By Megan Cerullo
Updated on: March 19, 2026 / 5:50 PM EDT / CBS News
Higher U.S. gasoline prices linked to the Iran war could largely cancel out the larger tax refunds many Americans are set to receive this year, researchers say.
Economists at the Stanford Institute for Economic Policy Research estimate the typical U.S. household will spend about $740 more on gasoline this year because of the global oil price jump after attacks involving Iran. That increase would nearly match the average boost in individual tax refunds, meaning the extra refund money could be eaten up by higher fuel costs.

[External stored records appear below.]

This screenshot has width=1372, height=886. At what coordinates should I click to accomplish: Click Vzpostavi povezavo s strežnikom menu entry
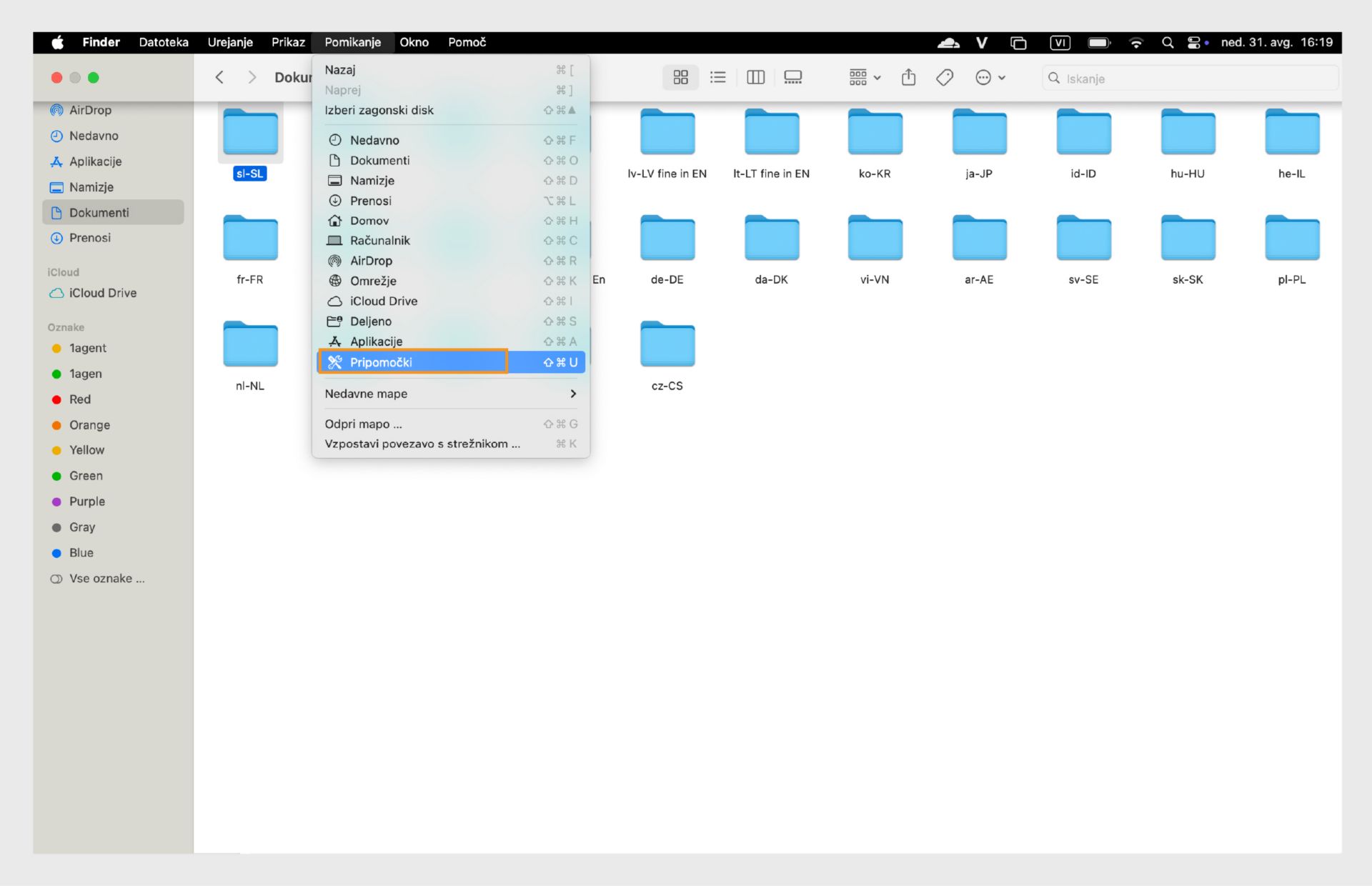pyautogui.click(x=422, y=444)
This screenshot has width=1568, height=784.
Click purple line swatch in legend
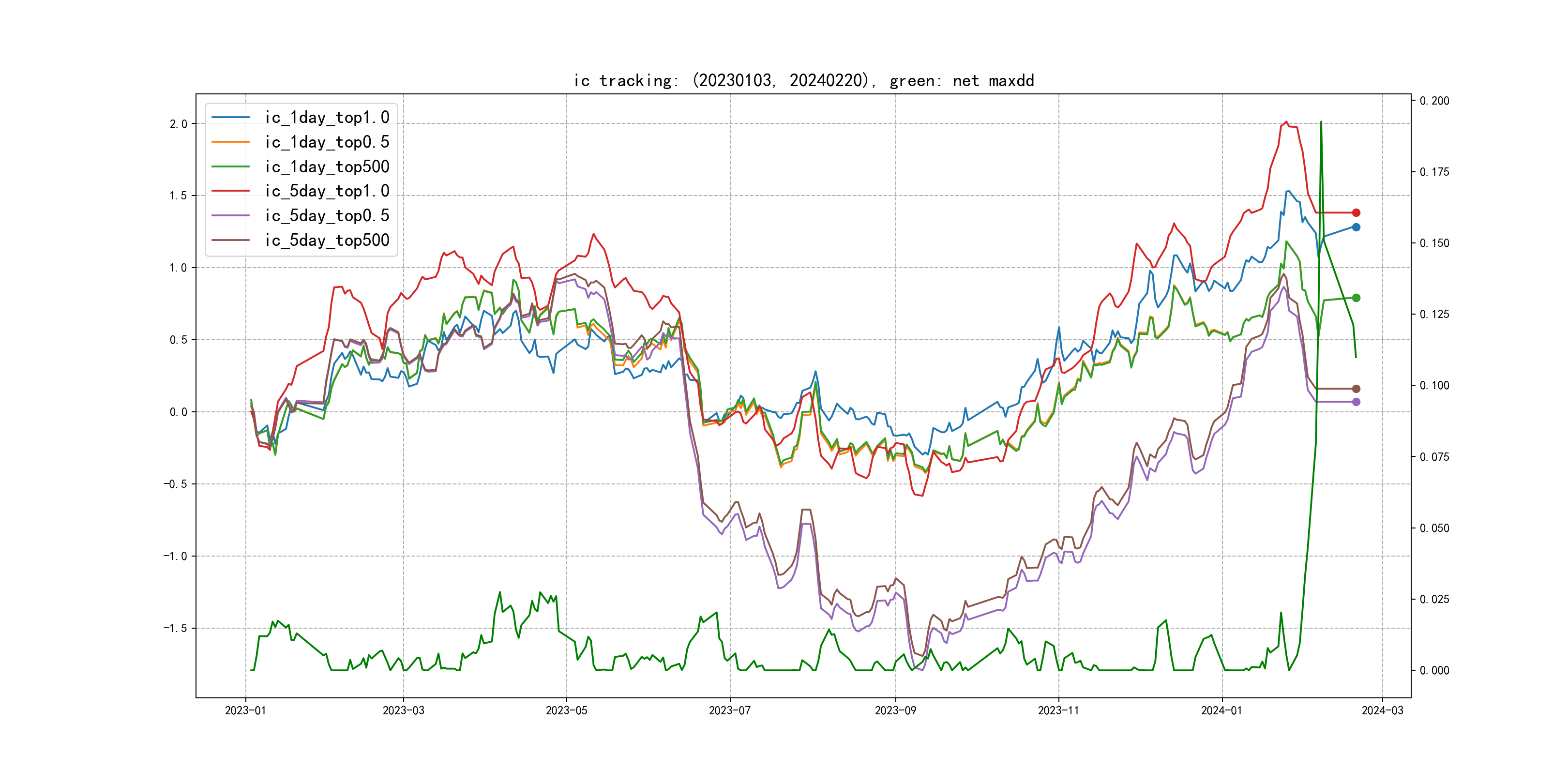point(230,215)
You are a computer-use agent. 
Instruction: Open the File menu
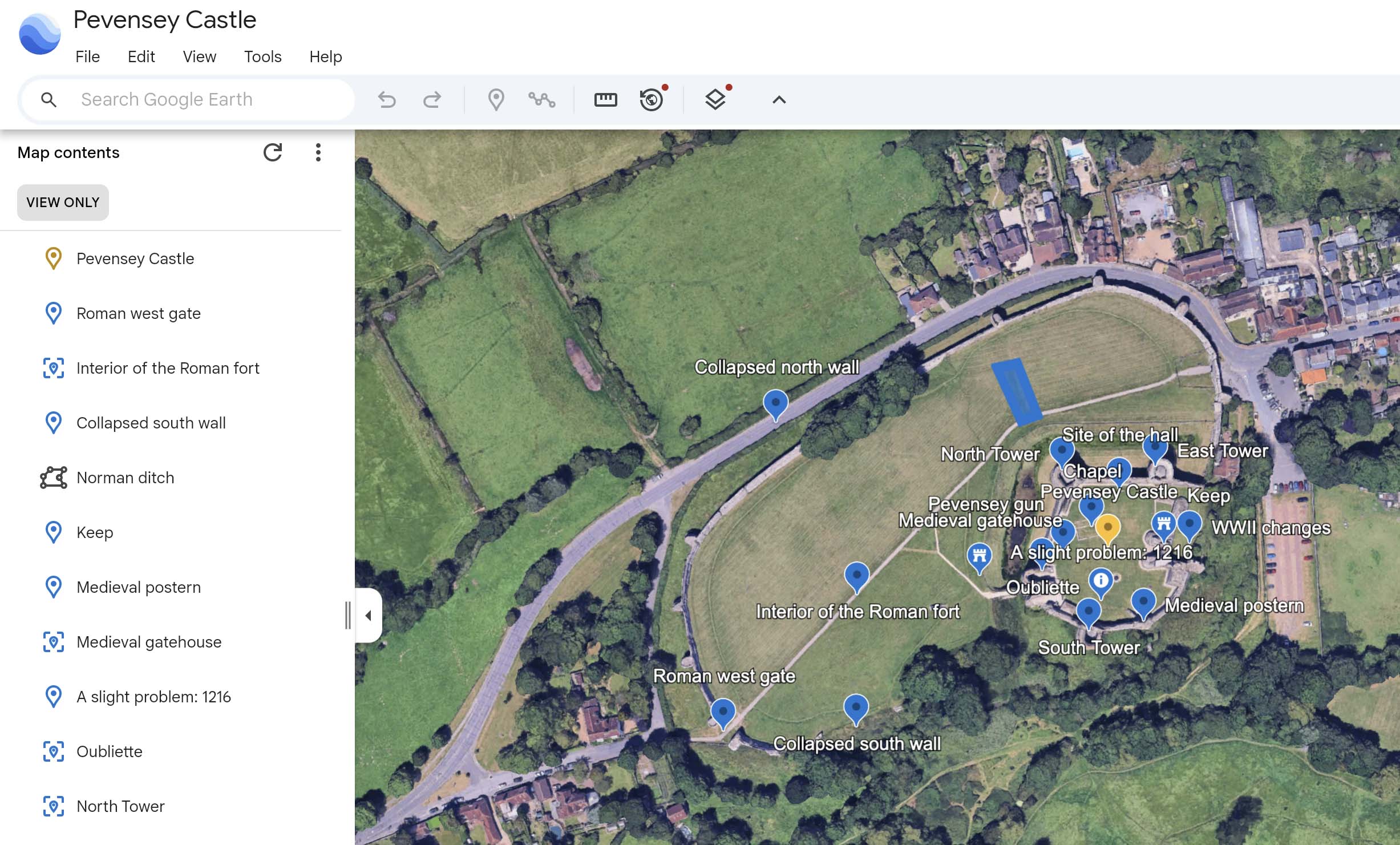(x=87, y=56)
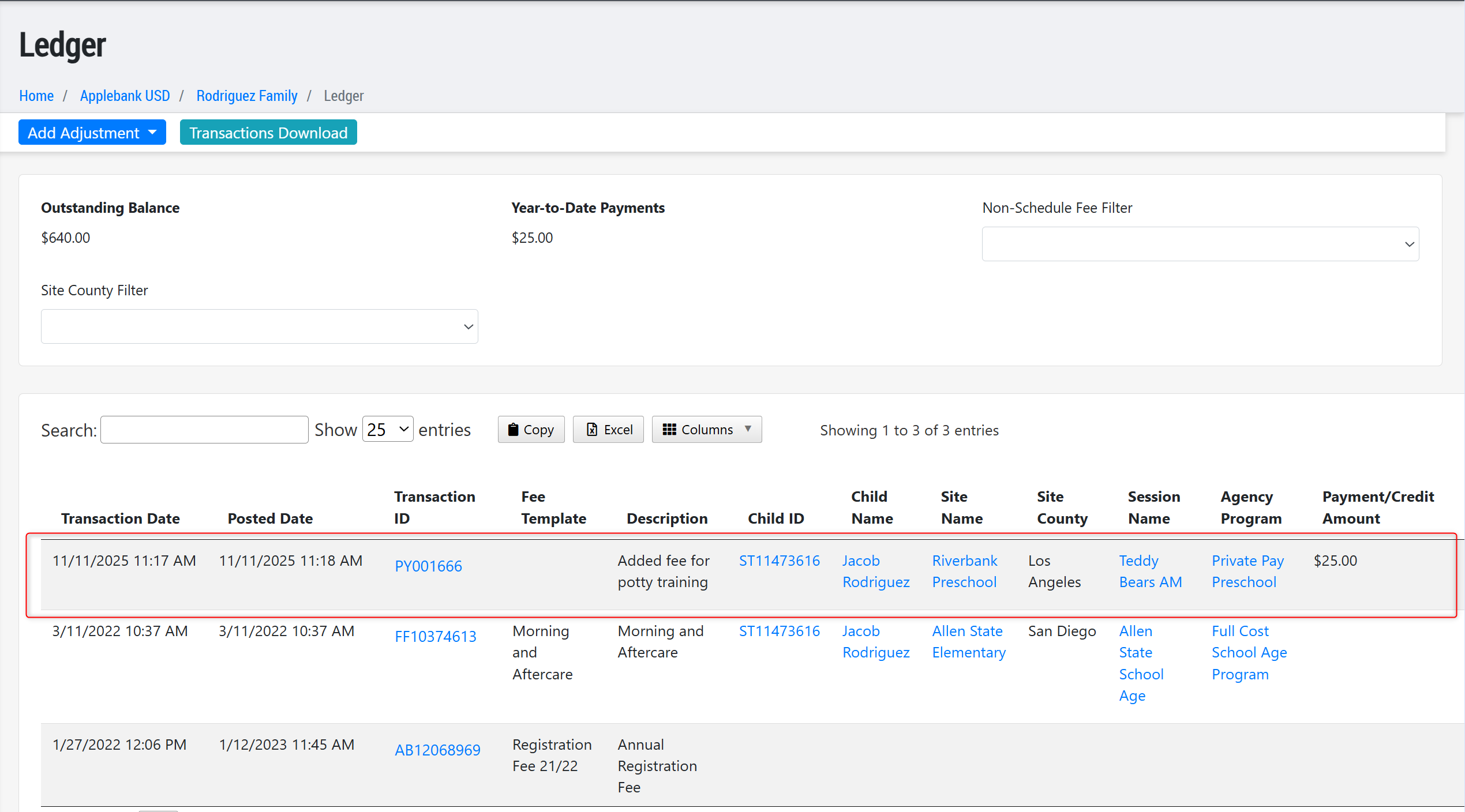Expand the Non-Schedule Fee Filter dropdown

(1200, 244)
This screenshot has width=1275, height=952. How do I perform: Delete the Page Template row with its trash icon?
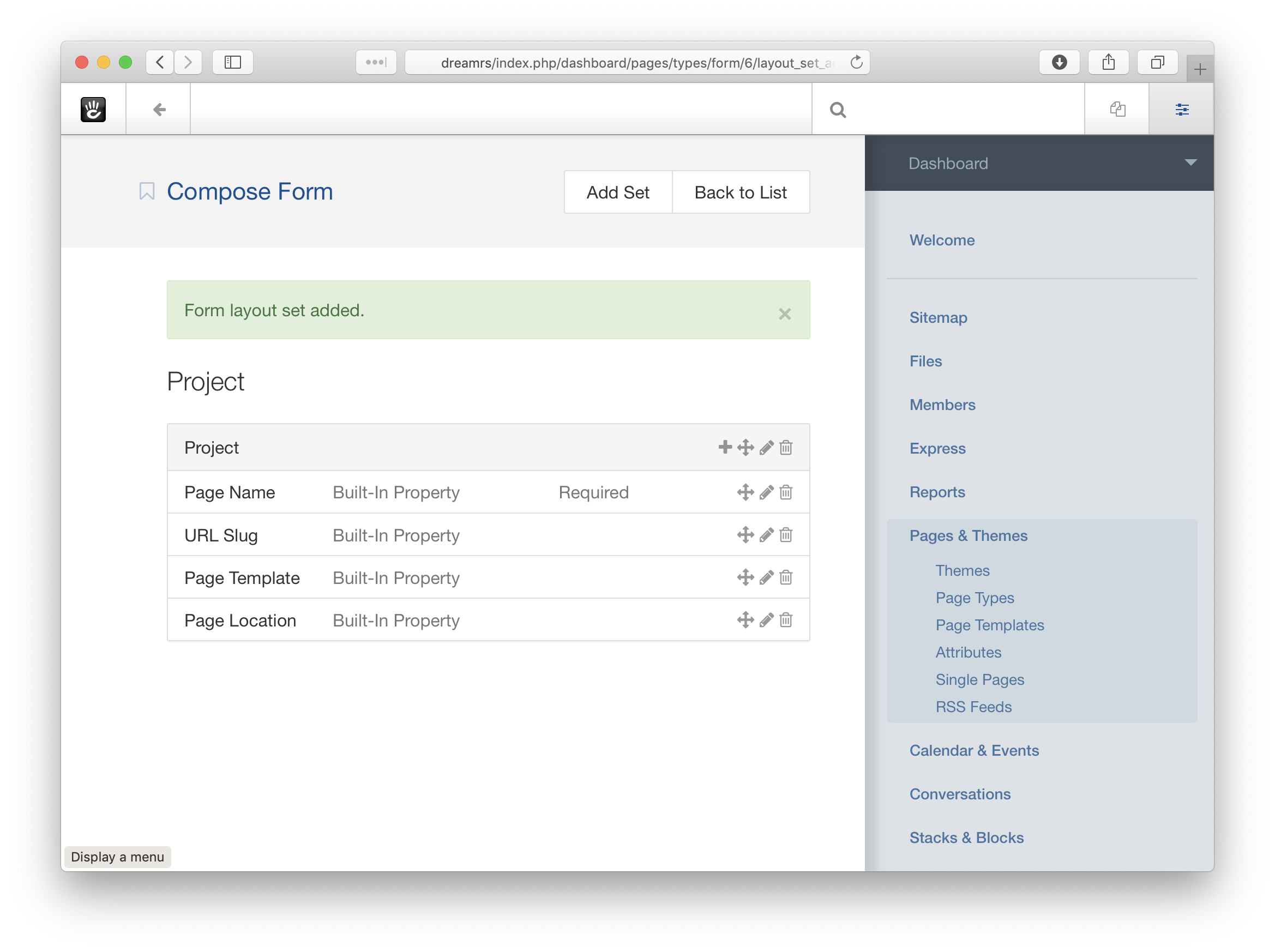point(786,577)
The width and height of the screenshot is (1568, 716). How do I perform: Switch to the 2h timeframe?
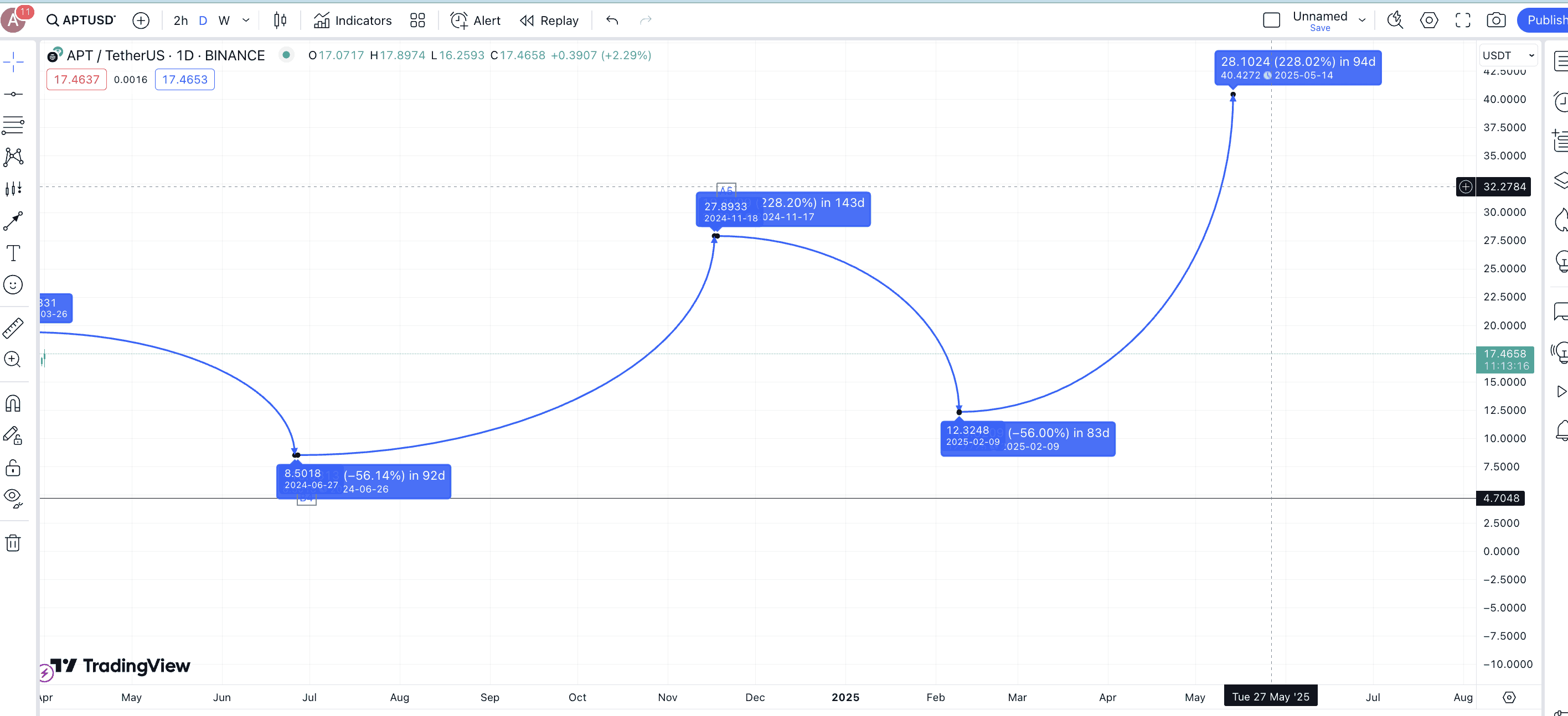[180, 20]
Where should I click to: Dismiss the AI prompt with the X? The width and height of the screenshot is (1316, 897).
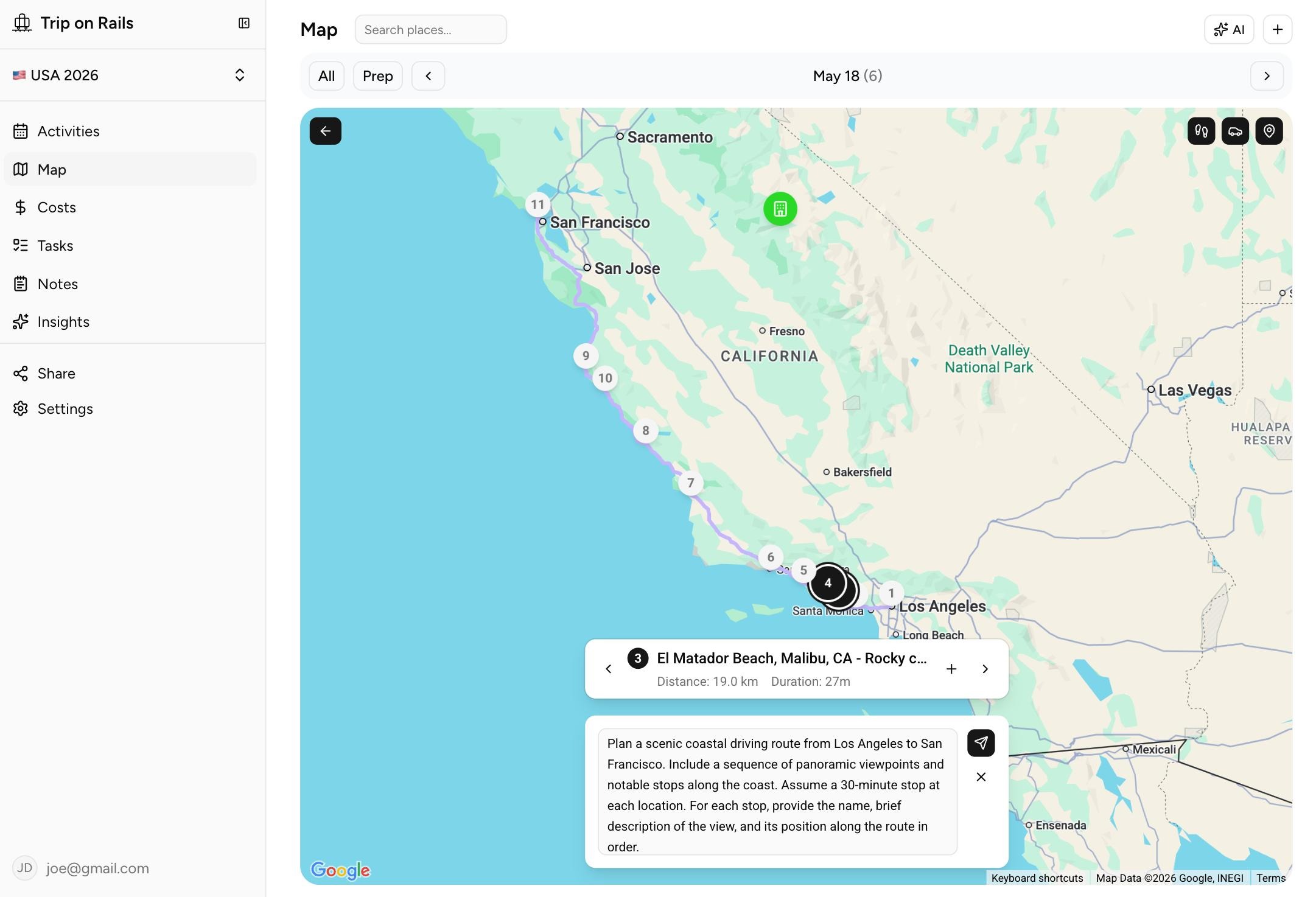click(981, 777)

The Tax Foundation, a nonpartisan group, projects the average individual refund will be $748 higher this filing season because of tax cuts in the Republican-backed One, Big, Beautiful Bill Act signed last year. The IRS reported average refunds of $3,676 as of early March, an 11% rise from the same point last year.
How much consumers ultimately feel the strain depends on the duration of the conflict and whether the strategic Strait of Hormuz remains effectively blocked to tankers carrying oil and liquefied natural gas. Stanford’s estimate assumes a three-week closure; a shorter disruption would reduce the extra household gasoline bill. The researchers also note the “rockets and feathers” effect: retail prices jump quickly when input costs rise but fall slowly when those costs retreat.
A separate analysis from Pantheon Macroeconomics reached a similar conclusion: larger refunds will provide only modest, short-lived support for spending. Pantheon estimates higher fuel costs will cut household real incomes by about $15 billion per month, while the increased refunds between February and April would boost household budgets by roughly $10 billion total.
Energy markets have already reflected the disruption. Oil prices spiked amid Gulf attacks, with Brent near $111 a barrel and the U.S. benchmark around $99. AAA reported the national average gas price at $3.88 per gallon, an increase of 96 cents from a month earlier.
The Trump administration has promoted the tax changes enacted in the One, Big, Beautiful Bill, which eliminated taxes on some overtime and tipped income and raised the SALT deduction cap from $10,000 to $40,000. Many households plan to use refunds to shore up finances: a Bank of America Global Research survey found 36% of respondents intend to pay down debt with their refund, about 10% will make a major purchase or cover everyday expenses, and roughly 13% expect to save the money.